In the question it is asking what will be if we take out one condition of theorem.
$\textbf{Theorem}$: Let {$\phi_{n}$} be orthonormal system in a complete Euclidean Space R. Then {$\phi_{n}$} is complete if and only if R contains no nonzero element orthogonal to all elements of { $\phi_{n}$}.
$\textbf{Question}$: Give an example of Euclidean Space $R$ and orthonormal system {$\phi_{n}$} in $R$ such that R contains no nonzero element orthogonal to every $\phi_{n}$, even though {$\phi_{n}$} fails to be complete.
So, if we can give such example, by above theorem, $R$ can not be complete.
$\textbf{Definition 1}$:{$\phi_{n}$} is complete if a linear combinations of elements of {$\phi_{n}$} are everywhere dense in $R$
$\textbf{Definition 2}$ : Euclidean space $R$ if $R$ is linear space with scalar product.
To be honest, I couldn't find any example myself. I always find this quite challenging when you drop one condition of theorem, it is obviously doesn't hold. Otherwise it wouldn't be theorem.

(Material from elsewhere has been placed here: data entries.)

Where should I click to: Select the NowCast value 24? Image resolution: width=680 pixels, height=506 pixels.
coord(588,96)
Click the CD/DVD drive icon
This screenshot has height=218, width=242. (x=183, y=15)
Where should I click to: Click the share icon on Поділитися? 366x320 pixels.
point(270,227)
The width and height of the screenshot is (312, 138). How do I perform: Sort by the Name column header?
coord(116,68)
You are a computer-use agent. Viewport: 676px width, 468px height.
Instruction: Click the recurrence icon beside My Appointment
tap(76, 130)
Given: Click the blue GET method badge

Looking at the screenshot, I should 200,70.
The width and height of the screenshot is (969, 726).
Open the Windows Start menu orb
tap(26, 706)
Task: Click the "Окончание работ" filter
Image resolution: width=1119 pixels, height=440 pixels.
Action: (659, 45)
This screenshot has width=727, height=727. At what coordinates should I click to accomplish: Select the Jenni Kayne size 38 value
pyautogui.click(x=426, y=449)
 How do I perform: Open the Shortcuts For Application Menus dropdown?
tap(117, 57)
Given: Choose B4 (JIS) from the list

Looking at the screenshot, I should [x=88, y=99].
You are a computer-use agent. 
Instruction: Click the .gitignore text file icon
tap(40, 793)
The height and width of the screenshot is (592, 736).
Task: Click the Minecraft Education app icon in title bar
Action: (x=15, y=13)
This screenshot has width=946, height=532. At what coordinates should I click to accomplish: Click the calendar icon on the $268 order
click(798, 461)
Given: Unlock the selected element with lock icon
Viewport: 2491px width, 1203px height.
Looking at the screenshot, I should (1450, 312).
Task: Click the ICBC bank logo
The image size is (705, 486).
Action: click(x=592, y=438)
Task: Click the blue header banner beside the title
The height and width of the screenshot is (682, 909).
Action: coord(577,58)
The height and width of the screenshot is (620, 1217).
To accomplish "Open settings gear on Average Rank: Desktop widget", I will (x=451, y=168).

Thanks in advance.
Take separable Hilbert space $H$ with basis $e_1, ..., e_n, ...$ Now take the subspace generated (algebraically) by $e_2,e_3, ..., e_n, ...$ and the vector $e_1 + 1/2 e_2 + ... + 1/n e_n + ...$. This is a Euclidean space. The system $e_2, ... , e_n, ...$ is maximal orthonormal, but it is not complete, because the subspace itself is dense in $H$ and $e_2, ..., e_n,...$ is not a complete system in $H$.